Render the records between the line holding "Toggle Wrap Text for the cell" and the line holding "pyautogui.click(x=378, y=146)", inclusive, as a Markdown table with columns Entry and Text. Number each row and omit blank lines.
- - - -
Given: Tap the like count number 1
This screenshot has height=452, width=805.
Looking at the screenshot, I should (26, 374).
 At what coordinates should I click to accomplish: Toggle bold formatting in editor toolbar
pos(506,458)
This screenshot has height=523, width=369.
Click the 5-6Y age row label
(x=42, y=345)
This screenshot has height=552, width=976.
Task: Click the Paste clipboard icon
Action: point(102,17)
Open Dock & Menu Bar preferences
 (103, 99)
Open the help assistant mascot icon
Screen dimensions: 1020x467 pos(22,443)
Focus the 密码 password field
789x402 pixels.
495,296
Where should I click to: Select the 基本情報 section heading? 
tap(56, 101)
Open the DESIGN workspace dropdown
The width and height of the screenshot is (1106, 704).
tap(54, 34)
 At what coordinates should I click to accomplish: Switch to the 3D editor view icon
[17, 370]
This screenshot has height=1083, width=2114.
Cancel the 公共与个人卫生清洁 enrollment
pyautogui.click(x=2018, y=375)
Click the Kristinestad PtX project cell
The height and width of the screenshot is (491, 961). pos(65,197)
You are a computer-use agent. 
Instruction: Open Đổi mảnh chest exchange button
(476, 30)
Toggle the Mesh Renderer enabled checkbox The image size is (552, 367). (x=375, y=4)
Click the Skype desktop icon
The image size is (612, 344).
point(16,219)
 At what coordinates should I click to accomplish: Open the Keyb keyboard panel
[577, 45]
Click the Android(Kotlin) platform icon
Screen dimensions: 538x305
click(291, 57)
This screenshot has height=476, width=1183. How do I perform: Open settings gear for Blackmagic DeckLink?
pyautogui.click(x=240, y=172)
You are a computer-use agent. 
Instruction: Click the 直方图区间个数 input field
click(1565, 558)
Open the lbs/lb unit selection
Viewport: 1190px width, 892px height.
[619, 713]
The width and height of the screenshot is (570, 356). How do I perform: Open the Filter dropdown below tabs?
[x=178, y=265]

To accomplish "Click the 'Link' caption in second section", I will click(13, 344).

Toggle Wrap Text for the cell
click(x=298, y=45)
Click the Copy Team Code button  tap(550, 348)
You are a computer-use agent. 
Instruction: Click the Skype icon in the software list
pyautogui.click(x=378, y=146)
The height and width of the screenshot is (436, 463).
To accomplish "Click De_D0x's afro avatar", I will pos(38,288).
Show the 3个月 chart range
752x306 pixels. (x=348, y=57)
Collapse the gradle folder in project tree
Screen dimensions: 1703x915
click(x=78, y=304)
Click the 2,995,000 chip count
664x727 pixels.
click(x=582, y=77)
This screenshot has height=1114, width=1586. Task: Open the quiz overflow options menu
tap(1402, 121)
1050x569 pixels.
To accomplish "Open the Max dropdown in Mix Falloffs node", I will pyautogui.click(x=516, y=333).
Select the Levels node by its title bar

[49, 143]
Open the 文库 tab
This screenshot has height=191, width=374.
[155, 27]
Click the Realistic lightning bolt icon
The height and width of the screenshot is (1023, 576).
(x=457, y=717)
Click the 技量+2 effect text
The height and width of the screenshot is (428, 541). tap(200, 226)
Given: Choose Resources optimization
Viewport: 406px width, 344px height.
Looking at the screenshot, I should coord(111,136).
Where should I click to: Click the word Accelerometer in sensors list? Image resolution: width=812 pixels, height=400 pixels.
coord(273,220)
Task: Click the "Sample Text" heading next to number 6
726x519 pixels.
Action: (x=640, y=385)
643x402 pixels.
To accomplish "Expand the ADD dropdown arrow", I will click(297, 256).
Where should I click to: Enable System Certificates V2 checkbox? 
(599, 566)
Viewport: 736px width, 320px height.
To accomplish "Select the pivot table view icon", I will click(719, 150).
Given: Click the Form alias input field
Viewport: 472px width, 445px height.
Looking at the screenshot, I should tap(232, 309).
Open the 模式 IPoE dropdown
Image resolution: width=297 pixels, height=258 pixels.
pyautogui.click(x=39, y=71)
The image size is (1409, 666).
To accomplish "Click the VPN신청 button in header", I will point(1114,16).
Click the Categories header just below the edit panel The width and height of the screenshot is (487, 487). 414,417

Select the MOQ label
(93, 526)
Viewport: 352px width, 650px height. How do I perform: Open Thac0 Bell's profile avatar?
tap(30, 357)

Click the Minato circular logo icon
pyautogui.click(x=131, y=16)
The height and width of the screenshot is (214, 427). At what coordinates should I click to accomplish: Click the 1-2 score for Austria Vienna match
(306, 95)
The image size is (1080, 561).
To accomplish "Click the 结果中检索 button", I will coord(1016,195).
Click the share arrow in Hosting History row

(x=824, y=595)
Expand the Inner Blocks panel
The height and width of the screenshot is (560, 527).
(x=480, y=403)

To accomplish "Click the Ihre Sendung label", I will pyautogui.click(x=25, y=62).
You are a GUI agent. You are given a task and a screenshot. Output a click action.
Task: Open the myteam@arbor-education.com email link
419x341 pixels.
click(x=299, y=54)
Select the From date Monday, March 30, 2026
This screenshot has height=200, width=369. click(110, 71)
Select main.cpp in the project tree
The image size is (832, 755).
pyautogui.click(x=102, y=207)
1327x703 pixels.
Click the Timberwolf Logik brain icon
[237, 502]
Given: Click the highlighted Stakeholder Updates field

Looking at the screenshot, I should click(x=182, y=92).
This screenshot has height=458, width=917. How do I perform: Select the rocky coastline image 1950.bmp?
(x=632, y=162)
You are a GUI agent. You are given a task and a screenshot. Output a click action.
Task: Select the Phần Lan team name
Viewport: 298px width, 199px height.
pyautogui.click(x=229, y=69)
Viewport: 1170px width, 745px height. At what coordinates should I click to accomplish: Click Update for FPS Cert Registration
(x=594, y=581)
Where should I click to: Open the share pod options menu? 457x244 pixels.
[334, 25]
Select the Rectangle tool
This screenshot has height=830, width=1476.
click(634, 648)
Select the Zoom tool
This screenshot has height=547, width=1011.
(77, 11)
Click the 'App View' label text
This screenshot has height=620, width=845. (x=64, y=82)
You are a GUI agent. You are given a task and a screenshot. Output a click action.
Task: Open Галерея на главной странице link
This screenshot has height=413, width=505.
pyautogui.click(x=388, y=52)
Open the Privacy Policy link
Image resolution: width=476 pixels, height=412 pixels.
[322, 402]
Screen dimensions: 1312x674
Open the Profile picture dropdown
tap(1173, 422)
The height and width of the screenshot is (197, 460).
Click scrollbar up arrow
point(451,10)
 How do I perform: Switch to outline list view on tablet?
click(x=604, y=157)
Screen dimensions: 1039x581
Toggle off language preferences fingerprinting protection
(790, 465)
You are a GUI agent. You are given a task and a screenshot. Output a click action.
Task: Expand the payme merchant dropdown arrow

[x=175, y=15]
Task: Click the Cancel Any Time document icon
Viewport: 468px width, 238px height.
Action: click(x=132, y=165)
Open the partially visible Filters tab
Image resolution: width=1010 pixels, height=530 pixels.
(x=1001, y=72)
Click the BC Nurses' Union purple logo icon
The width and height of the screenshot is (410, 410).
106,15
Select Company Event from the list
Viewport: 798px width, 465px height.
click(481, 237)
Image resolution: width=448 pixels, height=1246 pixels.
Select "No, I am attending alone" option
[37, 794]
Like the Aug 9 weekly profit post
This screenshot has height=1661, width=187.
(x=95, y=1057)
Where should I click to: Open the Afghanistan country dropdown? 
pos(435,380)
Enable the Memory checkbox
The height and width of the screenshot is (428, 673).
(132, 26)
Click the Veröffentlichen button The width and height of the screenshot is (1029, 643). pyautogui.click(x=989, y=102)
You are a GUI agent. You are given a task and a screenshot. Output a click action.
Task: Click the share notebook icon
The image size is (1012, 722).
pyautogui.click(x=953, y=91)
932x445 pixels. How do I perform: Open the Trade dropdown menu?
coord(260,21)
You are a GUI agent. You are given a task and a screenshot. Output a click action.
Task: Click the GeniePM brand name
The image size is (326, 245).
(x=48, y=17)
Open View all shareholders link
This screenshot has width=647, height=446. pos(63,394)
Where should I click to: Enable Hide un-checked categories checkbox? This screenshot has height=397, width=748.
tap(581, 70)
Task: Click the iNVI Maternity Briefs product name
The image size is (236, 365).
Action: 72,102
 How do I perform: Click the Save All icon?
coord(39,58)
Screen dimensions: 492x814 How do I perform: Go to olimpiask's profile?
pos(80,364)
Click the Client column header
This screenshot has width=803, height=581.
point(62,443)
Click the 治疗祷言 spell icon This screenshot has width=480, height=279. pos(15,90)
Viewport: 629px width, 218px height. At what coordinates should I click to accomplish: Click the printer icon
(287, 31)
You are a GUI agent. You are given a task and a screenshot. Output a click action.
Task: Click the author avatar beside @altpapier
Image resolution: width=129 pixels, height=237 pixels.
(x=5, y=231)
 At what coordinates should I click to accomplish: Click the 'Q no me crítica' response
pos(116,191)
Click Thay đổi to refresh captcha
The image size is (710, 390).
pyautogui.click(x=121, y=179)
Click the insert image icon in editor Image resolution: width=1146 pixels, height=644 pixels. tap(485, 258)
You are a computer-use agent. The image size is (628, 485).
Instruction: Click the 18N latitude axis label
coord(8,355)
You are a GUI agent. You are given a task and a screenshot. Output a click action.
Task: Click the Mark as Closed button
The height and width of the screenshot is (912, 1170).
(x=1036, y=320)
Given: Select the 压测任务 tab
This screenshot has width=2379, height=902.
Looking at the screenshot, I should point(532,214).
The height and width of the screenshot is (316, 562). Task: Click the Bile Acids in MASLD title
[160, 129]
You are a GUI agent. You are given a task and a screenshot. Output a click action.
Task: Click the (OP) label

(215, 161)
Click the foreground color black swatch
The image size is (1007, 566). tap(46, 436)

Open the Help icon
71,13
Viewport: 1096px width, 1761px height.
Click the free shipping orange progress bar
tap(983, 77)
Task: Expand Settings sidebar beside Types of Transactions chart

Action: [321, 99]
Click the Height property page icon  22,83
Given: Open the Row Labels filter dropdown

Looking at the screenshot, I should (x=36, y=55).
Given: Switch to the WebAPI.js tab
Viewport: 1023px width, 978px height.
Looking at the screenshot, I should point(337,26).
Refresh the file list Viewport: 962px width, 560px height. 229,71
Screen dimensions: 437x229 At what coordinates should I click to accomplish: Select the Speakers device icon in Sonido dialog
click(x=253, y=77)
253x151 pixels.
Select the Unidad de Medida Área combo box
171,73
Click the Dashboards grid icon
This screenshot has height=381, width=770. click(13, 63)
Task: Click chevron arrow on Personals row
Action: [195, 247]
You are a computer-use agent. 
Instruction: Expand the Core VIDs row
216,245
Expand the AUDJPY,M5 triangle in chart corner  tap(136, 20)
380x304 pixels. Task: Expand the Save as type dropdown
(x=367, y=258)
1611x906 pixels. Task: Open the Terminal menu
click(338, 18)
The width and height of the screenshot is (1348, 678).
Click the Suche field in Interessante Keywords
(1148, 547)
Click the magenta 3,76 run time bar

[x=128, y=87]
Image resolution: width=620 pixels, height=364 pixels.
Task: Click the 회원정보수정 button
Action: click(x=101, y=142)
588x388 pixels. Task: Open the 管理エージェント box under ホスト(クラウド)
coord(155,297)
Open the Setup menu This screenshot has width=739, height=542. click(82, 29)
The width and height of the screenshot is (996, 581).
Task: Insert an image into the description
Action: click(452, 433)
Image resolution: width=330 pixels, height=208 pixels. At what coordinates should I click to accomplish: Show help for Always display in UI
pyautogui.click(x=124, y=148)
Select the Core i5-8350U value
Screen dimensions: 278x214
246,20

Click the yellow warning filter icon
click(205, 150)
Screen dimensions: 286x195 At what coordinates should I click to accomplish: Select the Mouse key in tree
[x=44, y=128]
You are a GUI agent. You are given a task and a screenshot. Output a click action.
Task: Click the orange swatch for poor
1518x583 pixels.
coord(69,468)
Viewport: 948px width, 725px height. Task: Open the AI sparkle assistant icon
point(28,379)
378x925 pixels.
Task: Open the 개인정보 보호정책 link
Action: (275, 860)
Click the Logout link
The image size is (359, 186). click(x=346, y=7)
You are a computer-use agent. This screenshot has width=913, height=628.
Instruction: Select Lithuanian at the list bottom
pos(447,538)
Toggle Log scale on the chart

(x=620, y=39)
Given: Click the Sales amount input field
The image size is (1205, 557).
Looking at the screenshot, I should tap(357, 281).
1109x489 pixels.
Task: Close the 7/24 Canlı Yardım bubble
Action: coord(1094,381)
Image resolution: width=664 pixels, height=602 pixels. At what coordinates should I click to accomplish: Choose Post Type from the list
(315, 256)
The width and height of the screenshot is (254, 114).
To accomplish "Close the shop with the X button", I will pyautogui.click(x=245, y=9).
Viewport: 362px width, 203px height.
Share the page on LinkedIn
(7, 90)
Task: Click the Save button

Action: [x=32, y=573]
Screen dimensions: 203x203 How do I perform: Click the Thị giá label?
- - - -
> _COMPLETE ANSWER_:
| Entry | Text |
|---|---|
| 1 | Toggle Wrap Text for the cell |
| 2 | click(x=298, y=45) |
| 3 | Click the Copy Team Code button  tap(550, 348) |
| 4 | You are a computer-use agent.  |
| 5 | Instruction: Click the Skype icon in the software list |
| 6 | pyautogui.click(x=378, y=146) |